Também na Vodafone, na Sociedade Central de Cervejas (SCC) ou no Santander – as restantes marcas representadas nesta mesa redonda – a inovação é um conceito muito presente.
Segundo Leonor Dias, directora de Marca da Vodafone Portugal, o caso da operadora de telecomunicações no nosso país será um exemplo pouco comum por entre as restantes geografias, uma vez que o mesmo departamento junta Marca e Customer Experience, combinação que permite conhecer e dar voz ao cliente, transformando o feedback em novas soluções ou campanhas de comunicação. Esta ligação próxima poderá ser especialmente útil tendo em conta que, dentro das marcas, a perspectiva sobre o valor das mesmas poderá estar enviesada.
Ainda sobre inovação, Leonor Dias sublinha que as telecomunicações são uma indústria com pouco espaço para que determinada marca esteja à frente de outra em termos de novidade. Pelo menos, durante muito tempo: «Quem chega lá primeiro é pertinente neste negócio. Quão cutting edge é a marca?» A responsável sublinha ainda que inovar no core do negócio permite entrar na casa do cliente e, a partir daí, ter uma marca forte ajuda a conseguir alargar a presença a outras áreas, aumentando a share of wallet.
Afonso Cruzeiro alerta, porém, que todas as inovações devem ter em conta a história da insígnia e o caminho percorrido até aí: «A armadilha pode ser mudar, mas sem respeitar os valores da marca em si.» No caso da L’Oréal, o foco será sempre o empoderamento da mulher.
Já do lado da SCC, a directora de Marketing Maria Oliveira conta como a inovação passa pelo produto e pelo serviço, mas também pela experiência. «Ser copiado é um factor de sucesso. Quando aparecem marcas próprias com produtos semelhantes, é sinal de que algo funcionou.»
Maria Oliveira indica ainda que a inovação também é útil para alargar a base de clientes e prova disso mesmo é o facto de a Sociedade Central de Cervejas ser, hoje, muito mais do que cerveja. O elemento comum é o desenvolvimento de propostas que sirvam as necessidades dos consumidores e se isso significa investir em hard seltzers, por exemplo, então esse será o caminho a seguir.

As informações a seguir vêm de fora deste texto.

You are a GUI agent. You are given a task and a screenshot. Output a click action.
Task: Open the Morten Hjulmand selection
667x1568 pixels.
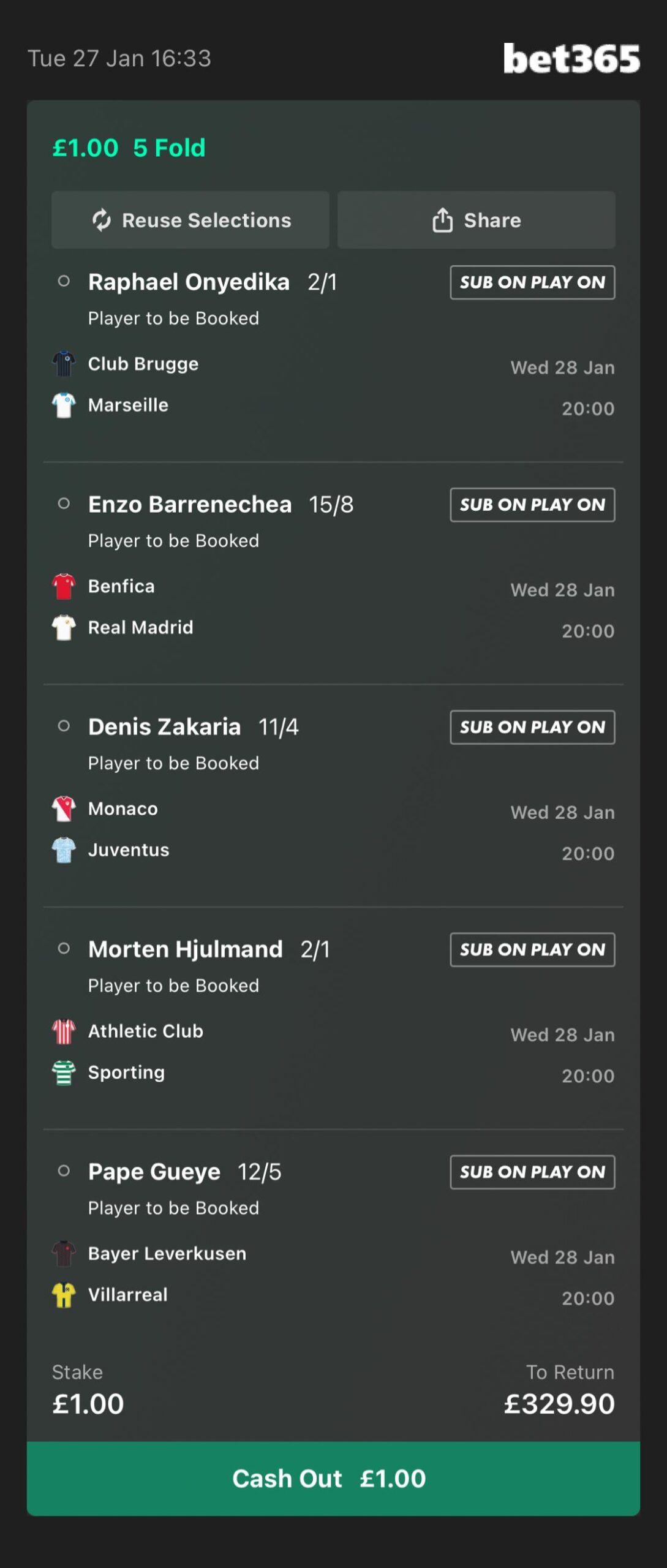point(186,949)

Já João Paulo Velez, director de Comunicação e Marketing Corporativo do Santander, aponta para a inovação em termos tecnológicos, mas também na presença física, já que há muitas pessoas que continuam a querer ir aos balcões. E é preciso garantir que os clientes têm uma experiência tão boa online como quando se deslocam a uma agência e vice-versa: «Não sei se sabem isto, mas não temos tolerância nenhuma», conta o responsável, referindo-se ao facto de que esperar três segundos para uma app abrir já é demais para muitas pessoas.

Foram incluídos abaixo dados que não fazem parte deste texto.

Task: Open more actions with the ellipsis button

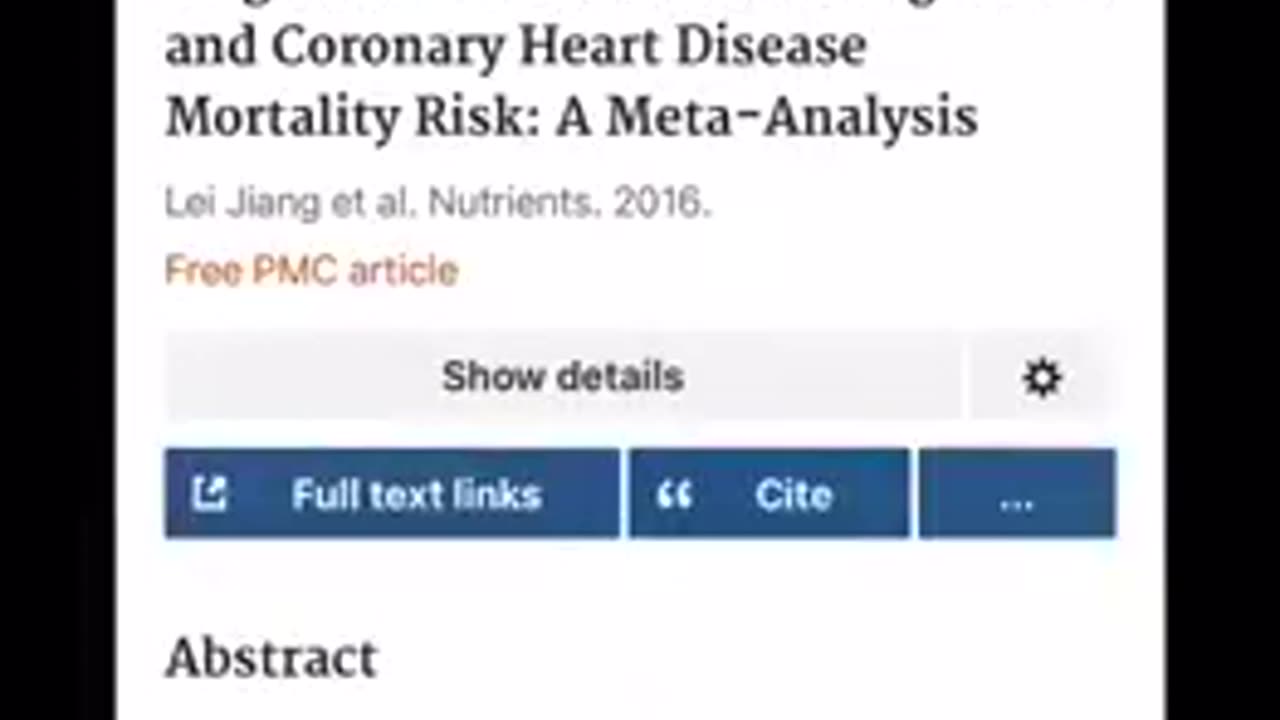Action: pos(1017,494)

É por isso que o Santander conta com um Customer Center que permite testar novas soluções com clientes reais antes de serem lançadas. Esta aposta ajudará também a fazer frente às fintechs que, embora João Paulo Velez garanta que são bem-vindas, poderão representar uma abordagem especialmente apelativa para os mais jovens. No entanto, frisa ainda o mesmo responsável, as pessoas esperam que um banco seja seguro e confiável e é aí que a banca tradicional, como o Santander, poderá ter um trunfo na manga. Mesmo que o chip da inovação tenha de passar a fazer parte do dia-a-dia.

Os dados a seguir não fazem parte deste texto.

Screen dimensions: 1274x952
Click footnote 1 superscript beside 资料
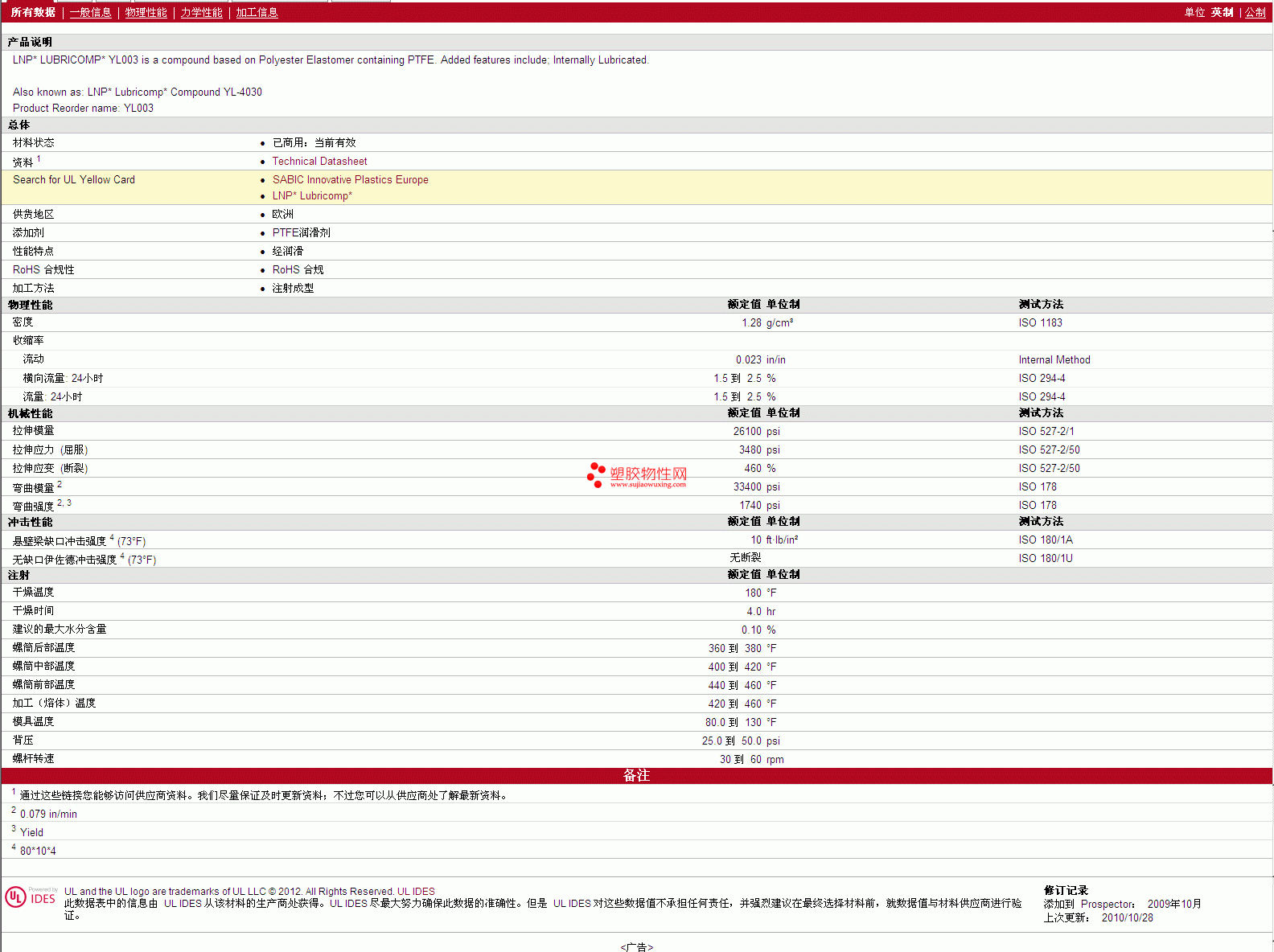coord(39,159)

«Os bancos vivem um processo de recuperação da reputação», acrescenta ainda João Paulo Velez, lembrando que, há 20 anos, eram muito valorizados pela sociedade, mas que, entretanto, «deram um trambolhão» que obriga, agora, a um lento caminho para trazer de volta a credibilidade.
No caso do Santander, em concreto, a experiência do cliente mostra-se decisiva para isso: «Temos de nos diferenciar aí, não há outra forma.»
Além disso, João Paulo Velez indica também que a estratégia do Santander passa pela humanização, humildade e proximidade com os clientes. No fundo, sentir a marca com uma pessoa, como dizia Pedro Ribeiro, da Rádio Comercial, numa conversa momentos antes também no Campo Pequeno.
Esta marca ou aquela?
O valor da marca, tema que levou os quatro profissionais a palco, é importante em vários contextos. Segundo Afonso Cruzeiro, a marca continua a ser relevante, por exemplo, no linear de compras: dados citados pelo director de Marketing Mass indicam que sete em cada 10 consumidoras já sabem que marca vão comprar quando se deslocam a uma loja. No campo da beleza, isto será especialmente verdade: imagine-se pintar o cabelo e não obter o resultado desejado. Neste caso, escolher determinada marca é escolher confiança.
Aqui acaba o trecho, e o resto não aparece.